--- START Given information ---
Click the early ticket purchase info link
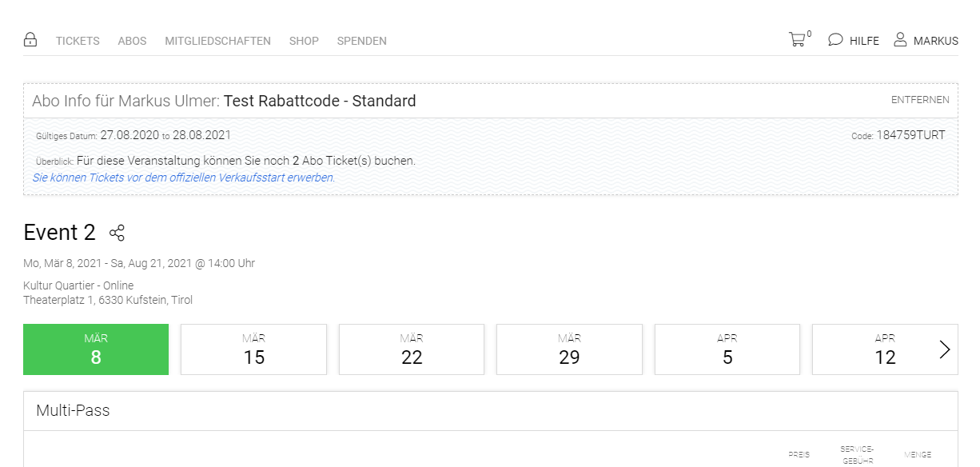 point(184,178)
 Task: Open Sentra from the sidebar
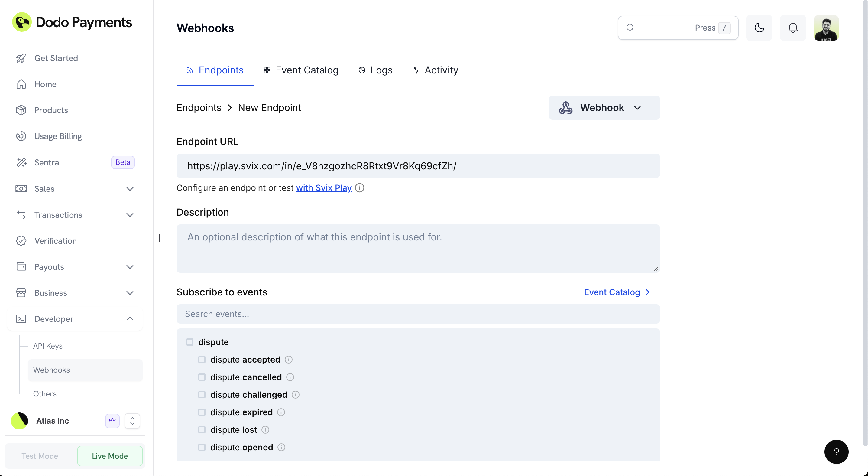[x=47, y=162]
--- END Given information ---
--- START Given information ---
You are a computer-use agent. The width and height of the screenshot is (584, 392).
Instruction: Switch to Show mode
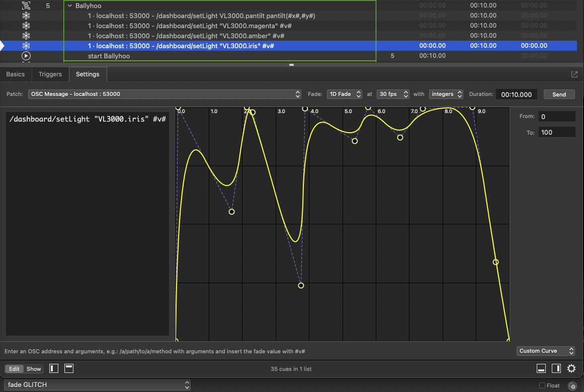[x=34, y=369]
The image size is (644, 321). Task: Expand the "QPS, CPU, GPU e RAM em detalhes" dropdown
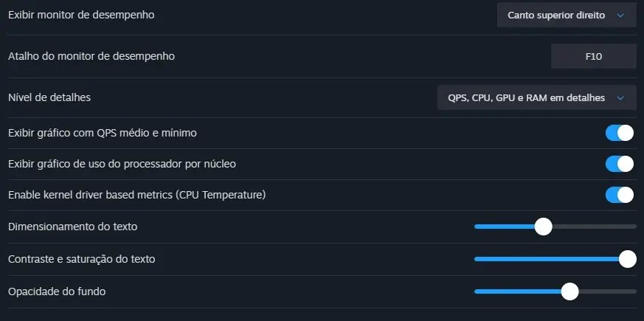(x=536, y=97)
--- END Given information ---
**Short exercise**
Can you extract the lines from the one containing "You are a computer-use" up to and including the one containing "(x=536, y=97)", word for word, without the pictures?

**Written answer**
You are a computer-use agent. The width and height of the screenshot is (584, 392).
Instruction: Switch to Show mode
[x=34, y=369]
The image size is (644, 321). Task: Expand the "QPS, CPU, GPU e RAM em detalhes" dropdown
(x=536, y=97)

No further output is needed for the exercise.